With advancing technology, scientists no longer have to rely on capturing animals or gathering data manually in the field. Bioinformatics enables the analysis of a whole genome from a computer. Once the initial DNA sequencing has taken place, a lot of research can be conducted just from that data. For example, the DNA, mRNA or amino acid sequence between two individuals or species can be compared.
From this short sequence of amino acids in the haemoglobin of these different species we can infer several things. Let’s do humans and chimps first! How many differences are there? Lys, Glu, His, Iso and… Lys, Glu, His, Iso. Right. Absolutely no difference. Humans and gorillas have one difference, zebras and horses have one difference and zebras and humans have 3 differences!
We can infer a lot of different information from this table, and it’s just a very small sequence in just one protein looking at just five different species. The potential of investigating diversity with molecular biology tools is astounding.
DNA can be studied similarly, and a lot of creativity can be employed to come up with ways to twist and turn heaps of genetic data in such a way that interesting information can be pulled out. In this example, it’s a fairly straightforward, run of the mill comparison between the DNA sequence itself of a mouse gene versus a fly gene.
We can see that the sequence itself is 76.66% identical, while the protein product resulting from the exons only, is actually identical in its entirety at 100% between the two sequences (highlighted in green).
Where do you even begin to count the number of organisms in a field, for example? How can quantitative data be obtained for a rocky shore? It’s not feasible to assess every single individual plant, count all the crabs you can possibly find, or estimate the abundance of all types of grass along a shingle ridge.
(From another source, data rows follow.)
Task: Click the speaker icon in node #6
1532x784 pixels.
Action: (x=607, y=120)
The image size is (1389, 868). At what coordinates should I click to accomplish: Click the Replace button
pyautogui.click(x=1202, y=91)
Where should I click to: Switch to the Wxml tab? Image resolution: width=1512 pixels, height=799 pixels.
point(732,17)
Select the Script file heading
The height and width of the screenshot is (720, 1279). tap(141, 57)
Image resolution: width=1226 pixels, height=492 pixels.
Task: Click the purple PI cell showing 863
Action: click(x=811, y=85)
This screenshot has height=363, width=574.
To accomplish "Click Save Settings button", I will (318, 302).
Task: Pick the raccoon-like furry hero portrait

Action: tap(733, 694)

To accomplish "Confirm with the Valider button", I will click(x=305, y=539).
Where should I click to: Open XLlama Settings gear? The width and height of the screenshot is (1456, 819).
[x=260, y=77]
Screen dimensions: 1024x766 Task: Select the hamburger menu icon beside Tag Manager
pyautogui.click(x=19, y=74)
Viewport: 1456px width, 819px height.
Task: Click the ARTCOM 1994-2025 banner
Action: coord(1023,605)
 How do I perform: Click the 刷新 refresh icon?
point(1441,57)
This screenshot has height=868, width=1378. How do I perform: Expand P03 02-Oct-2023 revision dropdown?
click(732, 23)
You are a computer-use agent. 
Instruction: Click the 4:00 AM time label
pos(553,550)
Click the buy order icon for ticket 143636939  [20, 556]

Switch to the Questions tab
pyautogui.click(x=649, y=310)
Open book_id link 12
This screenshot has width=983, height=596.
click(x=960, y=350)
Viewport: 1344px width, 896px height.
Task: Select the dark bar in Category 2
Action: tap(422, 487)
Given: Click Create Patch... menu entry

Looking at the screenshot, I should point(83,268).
Even if that was possible, the data would still not apply to the make up of a population, for example, at different times.
The answer is to obtain a sample. If a sample of crabs on a shore was to be taken, where would you look? In the spot where you can already see 3 of them, or in the spot where there are none? Well, in order for the sample to be representative, you must not involve yourself, as the experimenter, in the process of deciding the sample locations. That would incur experimenter bias and would render you hard-earned precious data invalid.
Recording and analysing data
Depending on the size and type of organism, data can be collected in the form of numbers by counting the present organisms in each quadrat (frequency), or working out the percentage of area within a quadrat that a species occupies (percentage cover), then scale it up to the whole area investigated by multiplying.
Analysis is done by obtaining basic stats on the data: the mean and the standard deviation. The mean represents a gross overall picture of the data set. For example, the mean of 3, 4 and 2 is 3. The mean of 5, 3 and 7 is 5. The mean is obtained by adding all data together and diving by how many there are (3 + 4 + 2 = 9; 9/3 = 3).
In this example, the data set with the mean of 3 has on “average” lower values than the data set with the mean of 5. However, we have a value of 3 in both sets, so we can’t get enough of an accurate picture just by having the mean.
That’s why the standard deviation (SD) is worked out alongside it. The standard deviation represents how far away from the mean the data are. Its formula is a little bit convoluted and you don’t need to know it.
Sometimes the SD is included alongside the mean in text in brackets, as in 46.2 (+/- 4.2) which means the mean is 46.2 and the SD goes 4.2 points above the mean and 4.2 points below the mean. Most if not all the data will therefore be found in the 50.4 – 42.0 range.
In graphs, the mean usually works out close to the middle of the range of values, so is indicated there, while the SD can be drawn as a box around the mean, or as upper limit and lower limit bars either side of the mean.
In the graph, TGUG and ETGUG stand for “Timed Get Up and Go” and “Expanded Timed Get Up and Go” and they refer to mobility tests to assess general health for various purposes. The bars show the mean value for each subgroup in each test, while the T line represents the upper SD.
For example, the TGUG young mean time to get up and go is 7.5 seconds with a small SD of less than 1 second. The ETGUG at-risk mean on the other hand, clocks up at 34 seconds with a standard deviation of a whole 10 seconds!
A large SD indicates scattered data far away from the mean where the mean might be irrelevant or not even represented itself as one of the data values. A small SD indicated a data set with values close to the mean. Depending on what the data refers to, these different SD scenarios can make drawing conclusion from the data more or less difficult.
From this graph and the previous points mentioned, we can say that the young all performed very similarly to each other, and were the fastest of all the subgroups. The at-risk performed the worst, but also had the highest SD and hence variation in how well they performed. It could be that the at-risk population differs in its mobility for whatever reason. It is, however, still clearly separated from even the elderly group in its high time required to get up and go.